Both companies initially claimed ownership of the 55-plus hectares of contested land, which lie on the border between Phnom Penh’s Meanchey district and Kandal’s Kien Svay district.
As part of the resolution, the land has been divided into two equal parts by government directive, Phanimex Director General Suy Sophan said Monday.
Suy Sophan said that while she used to own the entire area, she is happy with the new terms dictated in a May 22 order issued by Kandal Provincial Governor Chhun Sirun, which bequeath her 27.7 hectares of the total 55.43 hectares.
“This conflict is completely done because we accepted the government’s order…. It was not a big deal because it did not completely cancel my ownership,” she said.
Khath Sarin, an assistant to Sokimex President Sok Kong, said Monday that his company has also accepted the order, but somewhat more begrudgingly, since Sok Kong had purchased the land legally in 1992 and the new terms of dividing the area threatens a satellite city on the site that Sokimex had been planning since 2005.
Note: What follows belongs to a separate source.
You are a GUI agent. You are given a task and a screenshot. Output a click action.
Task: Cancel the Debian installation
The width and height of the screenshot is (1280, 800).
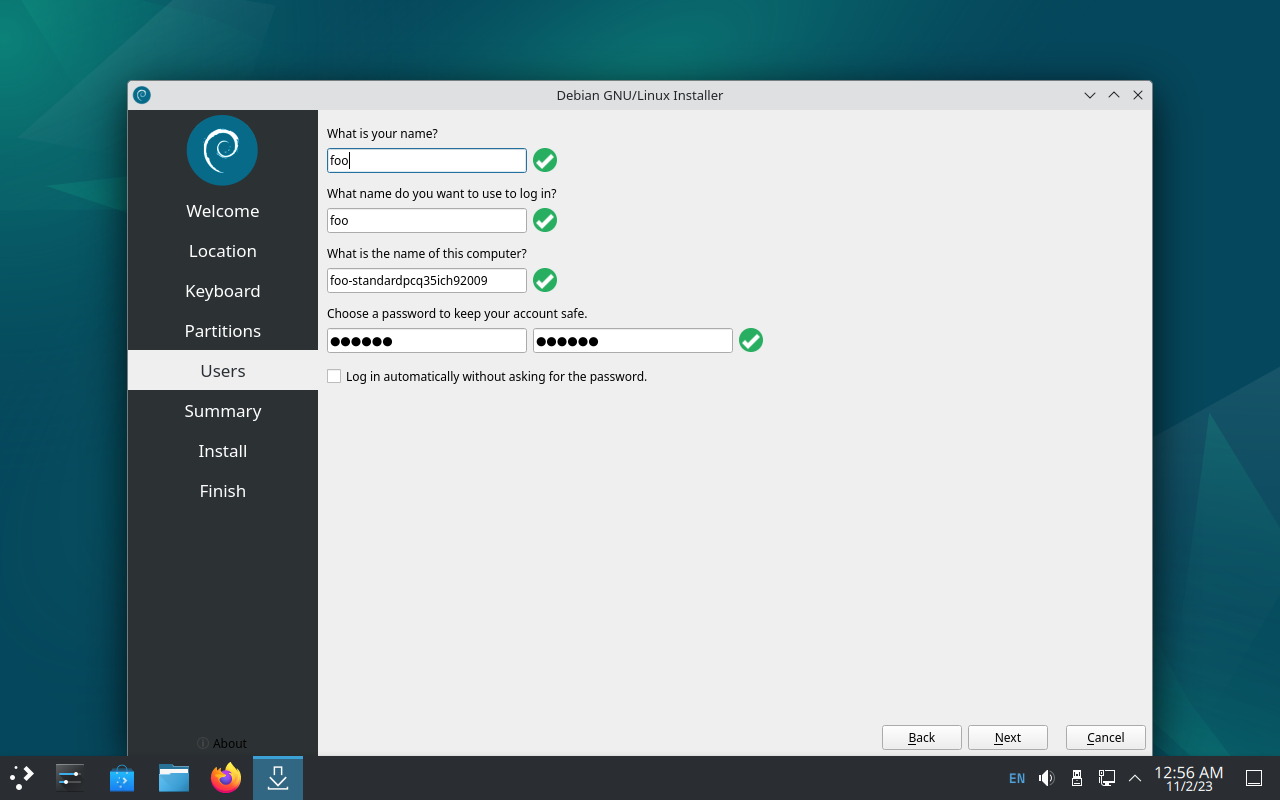pos(1105,737)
“There is no question we have to accept it, although our company bought the land in 1992,” Khath Sarin said.
The original location map, which designated the entire disputed area as belonging to Phanimex, was declared null and void in a letter signed by Chhun Sirun on Nov 19, 2007.
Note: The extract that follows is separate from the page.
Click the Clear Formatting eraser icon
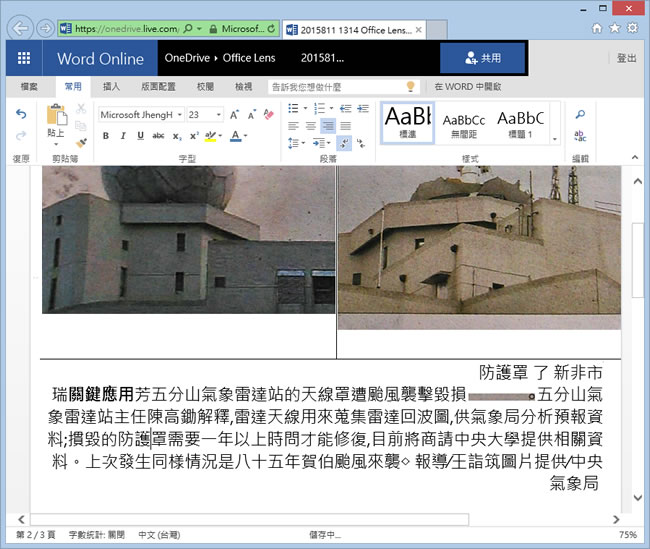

“In the case that the company continues to use this location map for any purpose, the company must be held accountable in front of the judicial system,” the letter stated.
A second letter signed by Council of Ministers Secretary of State Prak Sokhon on Dec 12, 2007, ordered a joint ministerial committee to find a swift resolution to the conflict between the two firms by working with municipal and provincial governors to measure and divide the disputed land into two equal parts.
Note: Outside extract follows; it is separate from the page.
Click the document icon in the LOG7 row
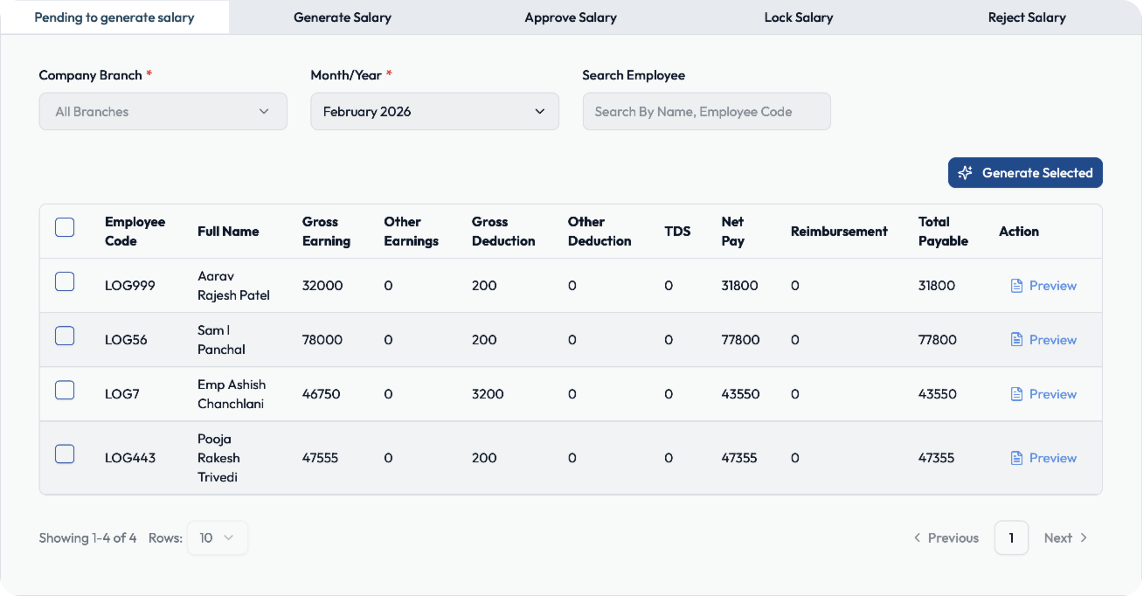1142x596 pixels. click(x=1016, y=394)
Sokimex’s Boeng Chouk satellite city was planned for 235 hectares of land, a portion of which has now been handed over to Phanimex, Khath Sarin said.
As a result of the dispute, as well as other ongoing disputes with senior officials and 13 Meanchey district families respectively, Sokimex has only retained ownership of 130 hectares, though the satellite city is still on track and will ultimately boast luxury hotels, residential living, commercial buildings and a stadium, he Khath Sarin said.
He added that Sokimex has not had it adequately explained how so much of the disputed land ended up being located in Kandal province, because, he claimed, when Sokimex first acquired the property it was entirely within the jurisdiction of Phnom Penh.
Suy Sophan also said Monday that when she first acquired the disputed land it was entirely within the limits of Kandal province.
Chhun Sirun said he was too busy to speak with a reporter Monday.
Phnom Penh Deputy Municipal Governor Pa Socheatvong could not be reached for comment, nor could officials with the Ministry of Land Management.